In this premises liability action, defendant appeals by leave granted the trial court’s order
denying its motion for summary disposition, limited to the issue whether black ice without the
presence of snow is an open and obvious danger. We affirm. This appeal has been decided
without oral argument pursuant to MCR 7.214(E).
I. Pertinent Facts
Plaintiff injured her back when she slipped and fell while an invitee at defendant gas
station. Plaintiff alleges that on December 31, 2004, she and her husband traveled from Linden,
Michigan, to Manistee, Michigan, in order to visit a casino and attend a theatrical performance.
The weather was sunny during their drive north that morning. It did not snow that day, nor at
any time during the prior week. When plaintiff and her husband headed to the show in the
evening, the weather in Manistee was cloudy.

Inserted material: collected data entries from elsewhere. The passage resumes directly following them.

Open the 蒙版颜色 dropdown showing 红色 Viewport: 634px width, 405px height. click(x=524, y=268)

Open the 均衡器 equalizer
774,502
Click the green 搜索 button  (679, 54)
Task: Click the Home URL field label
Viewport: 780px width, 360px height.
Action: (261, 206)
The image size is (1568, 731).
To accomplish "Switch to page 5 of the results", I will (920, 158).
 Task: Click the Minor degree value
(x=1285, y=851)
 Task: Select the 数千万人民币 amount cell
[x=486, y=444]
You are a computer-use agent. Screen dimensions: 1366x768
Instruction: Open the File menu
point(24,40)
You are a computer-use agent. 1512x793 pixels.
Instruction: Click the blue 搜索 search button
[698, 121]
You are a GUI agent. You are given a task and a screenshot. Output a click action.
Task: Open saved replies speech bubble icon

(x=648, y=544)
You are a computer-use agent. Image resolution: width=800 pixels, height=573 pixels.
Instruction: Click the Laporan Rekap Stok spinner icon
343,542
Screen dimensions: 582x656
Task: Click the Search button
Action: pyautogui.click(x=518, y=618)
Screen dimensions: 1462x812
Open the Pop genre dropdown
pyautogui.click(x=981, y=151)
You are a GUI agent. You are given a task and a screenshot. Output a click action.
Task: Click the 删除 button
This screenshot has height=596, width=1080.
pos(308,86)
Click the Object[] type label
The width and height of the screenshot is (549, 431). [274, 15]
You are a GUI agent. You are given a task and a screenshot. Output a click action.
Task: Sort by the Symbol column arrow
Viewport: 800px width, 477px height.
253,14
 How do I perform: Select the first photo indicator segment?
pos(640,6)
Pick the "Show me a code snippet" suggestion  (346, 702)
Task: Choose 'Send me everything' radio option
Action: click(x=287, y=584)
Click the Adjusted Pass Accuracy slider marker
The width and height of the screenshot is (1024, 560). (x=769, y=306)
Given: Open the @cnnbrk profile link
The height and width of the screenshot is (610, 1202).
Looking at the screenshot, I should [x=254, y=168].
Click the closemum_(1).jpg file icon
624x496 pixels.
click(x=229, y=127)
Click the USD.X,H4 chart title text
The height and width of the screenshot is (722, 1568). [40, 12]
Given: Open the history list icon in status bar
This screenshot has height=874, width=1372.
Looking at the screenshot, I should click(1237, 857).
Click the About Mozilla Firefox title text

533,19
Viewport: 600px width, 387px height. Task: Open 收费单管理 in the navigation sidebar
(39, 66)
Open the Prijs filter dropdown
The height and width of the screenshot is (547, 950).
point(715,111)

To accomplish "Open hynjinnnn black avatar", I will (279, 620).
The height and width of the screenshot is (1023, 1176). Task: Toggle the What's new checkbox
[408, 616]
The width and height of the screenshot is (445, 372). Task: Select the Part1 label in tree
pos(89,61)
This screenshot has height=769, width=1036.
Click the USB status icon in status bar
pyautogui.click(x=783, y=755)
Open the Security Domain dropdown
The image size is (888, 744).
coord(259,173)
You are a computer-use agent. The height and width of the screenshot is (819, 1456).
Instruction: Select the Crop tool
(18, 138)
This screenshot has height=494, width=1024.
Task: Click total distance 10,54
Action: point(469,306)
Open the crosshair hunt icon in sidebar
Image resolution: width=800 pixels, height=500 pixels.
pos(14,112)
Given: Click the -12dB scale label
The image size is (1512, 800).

After the show, at some time between midnight and one o’clock in the morning, plaintiff
and her husband stopped at the defendant gas station to refill their gas tank in preparation for the
return trip. Plaintiff needed to use the restroom, and fell while alighting from her truck. Holding
onto the door of the vehicle, plaintiff had placed her right foot on the running board, swung out,
and stepped onto the pavement with her left foot. She had immediately lost her footing on black
ice and slid underneath the truck. The parking lot was paved with black asphalt, and plaintiff
was not able to observe ice or snow. It was, however, starting to rain at the time of her fall.
Plaintiff told the gas station attendant she had fallen and advised him to salt the parking lot to
make it less slippery.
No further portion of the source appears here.